William Hespeler, the Dominion Immigration Agent responsible for the sheds — who had been instrumental in bringing the Mennonite settlers to Manitoba — wrote to Ottawa asking for authority to use Fort Osborne Barracks as temporary accommodations for immigrants. The resulting reply allowed for the use of five buildings at the barracks for the purpose of housing families only.
“With the additional buildings at his disposal, Mr. Hespeler has no doubt but there will be ample accommodation for all who prefer the cheaper method of putting up at the government’s quarters, instead of at hotels and boarding houses, while they remain in the city,” reported the Free Press on April 27, 1878.
The inadequacy of the Dominion Immigration Sheds was emphasized with the arrival of 340 Russian Jewish refugees escaping pogroms in their home country. Newspapers wrote that the impoverished Jews were living under deplorable conditions in the ill-prepared Dominion Immigration Sheds.
The embarassing condition of the federal facility resulted in the city building its own Immigration Hall on Fonseca Avenue (now incorporated into Higgins Avenue).
James Jackson, the caretaker, said the facility was finished on March 22, 1882, and was put up by the city “on account of the Dominion Government Shed not being ready in time to receive immigrants.”
The 1884 annual report of the Department of Agriculture (then in charge of Western Canadian immigration), indicated 6,385 people had been housed in the Dominion Immigration Sheds at The Forks during 1883, which was an increase of 435 people over the previous year.
Over the years, other buildings appeared in the city to house immigrants. A “palatial” Immigration Hall was built near the CPR depot on Fonseca (Higgins) in 1888. The CPR added a more substantial immigration building when it began building a new depot in 1903. In 1904, the federal government announced it would be building Canada Immigration Hall on Maple Street north of Higgins. The new facility was sorely needed to supplement the existing accommodations.
The Dominion Immigration Sheds at The Forks disappeared as railway facilities in the area expanded. In 1888, the Northern
Pacific and Manitoba Railway (NP & MR) created a permanent station, offices, freight sheds, repair shops and an engine roundhouse, which formed the basis of the future Canadian National East Yards. William Mackenzie and Donald Mann purchased the NP & MR with all the property from the defunct rail line being transferred to their Canadian Northern Railway in 1901.
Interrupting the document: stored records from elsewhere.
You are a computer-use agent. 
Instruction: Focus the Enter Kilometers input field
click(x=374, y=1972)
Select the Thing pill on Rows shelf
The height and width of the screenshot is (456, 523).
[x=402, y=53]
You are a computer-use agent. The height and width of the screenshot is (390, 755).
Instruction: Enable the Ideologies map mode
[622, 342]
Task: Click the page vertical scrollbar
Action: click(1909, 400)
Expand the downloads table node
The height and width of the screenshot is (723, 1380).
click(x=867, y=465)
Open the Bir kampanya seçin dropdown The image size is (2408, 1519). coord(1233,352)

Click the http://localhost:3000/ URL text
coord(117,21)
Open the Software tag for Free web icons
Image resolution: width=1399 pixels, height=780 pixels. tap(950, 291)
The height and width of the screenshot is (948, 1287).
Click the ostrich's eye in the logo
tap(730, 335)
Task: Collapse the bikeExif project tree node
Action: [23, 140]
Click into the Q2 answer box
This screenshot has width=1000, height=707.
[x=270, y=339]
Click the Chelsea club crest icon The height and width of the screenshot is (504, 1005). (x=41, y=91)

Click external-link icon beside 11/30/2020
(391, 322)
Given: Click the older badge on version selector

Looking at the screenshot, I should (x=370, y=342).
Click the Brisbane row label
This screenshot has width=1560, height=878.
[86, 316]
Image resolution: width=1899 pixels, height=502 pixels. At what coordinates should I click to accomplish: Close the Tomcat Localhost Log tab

In 1918, the western line was integrated into the larger CNR, and the old NP & MR facilities from the 1889 era were modified. In 1926, dormitories and dining rooms were installed at the former NP & MR station on Water Avenue, establishing an Immigration Hall for newcomers arriving at Union Station. In the 1930s, the Immigration Hall was transformed into a soup kitchen and hostel for unemployed men during the Great Depression. In 1951, the former station, turned Immigration Hall and then soup kitchen underwent extensive alterations to become CNR offices. The building and wooden sheds to the rear of it survived until 1982.